**Exercise instructions:**
If an entry holds a picture, drop the picture and restate the rest word for word.

(Extracted records)
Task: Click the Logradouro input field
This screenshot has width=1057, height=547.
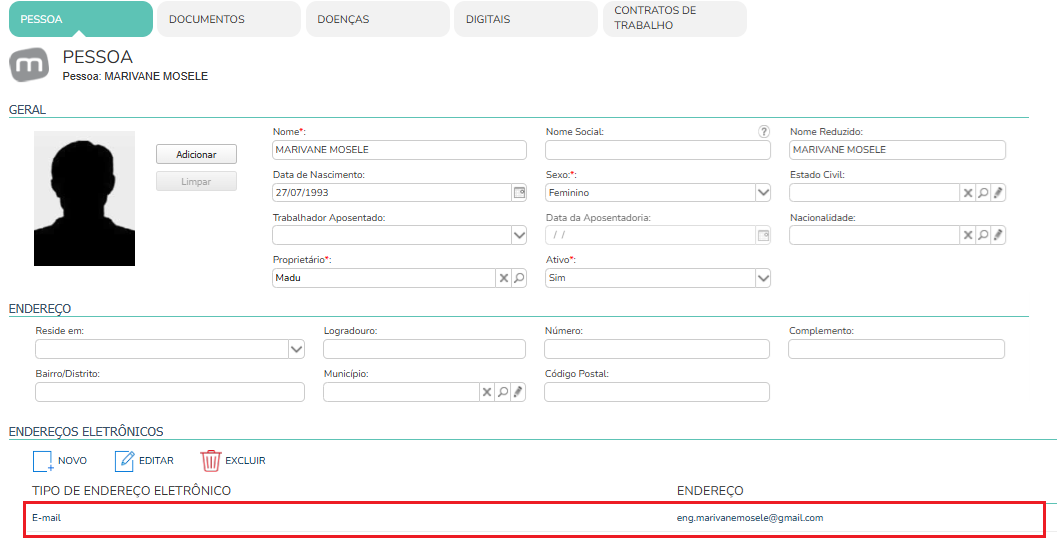Action: tap(425, 349)
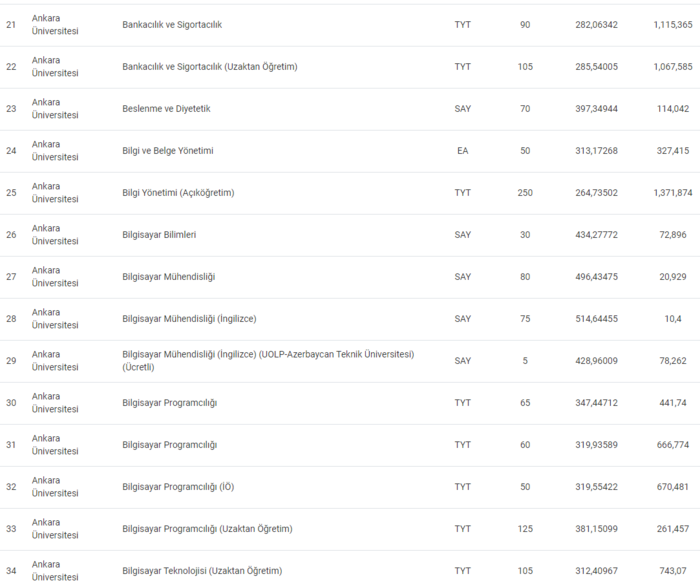This screenshot has height=583, width=700.
Task: Select the score 514,64455
Action: 596,319
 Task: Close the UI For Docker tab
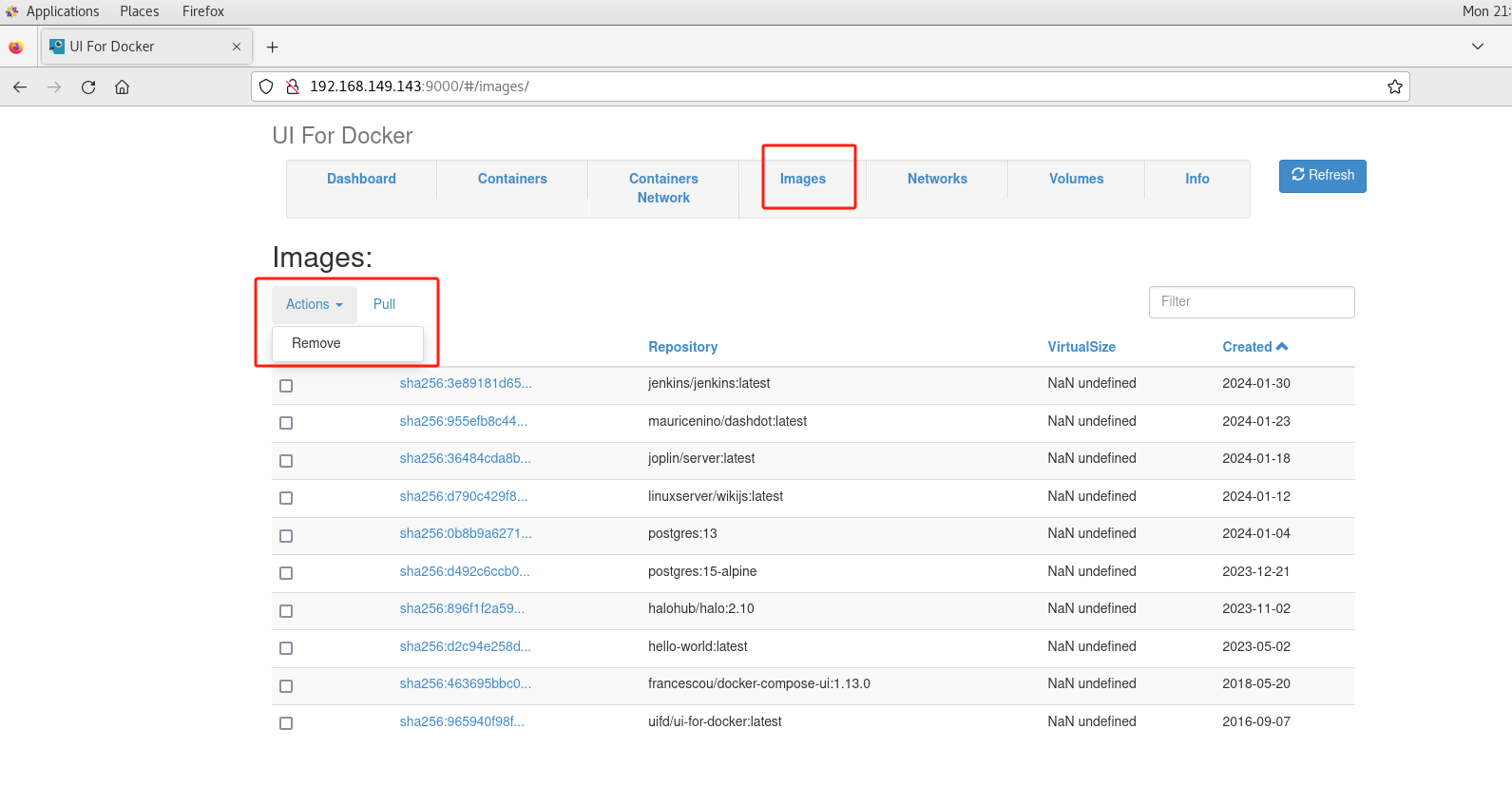point(237,47)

**Exercise response:**
Task: Click the Logradouro input field
This screenshot has width=1057, height=547.
Action: tap(425, 349)
This screenshot has height=583, width=700.
Task: Select the score 514,64455
Action: 596,319
 Task: Close the UI For Docker tab
point(237,47)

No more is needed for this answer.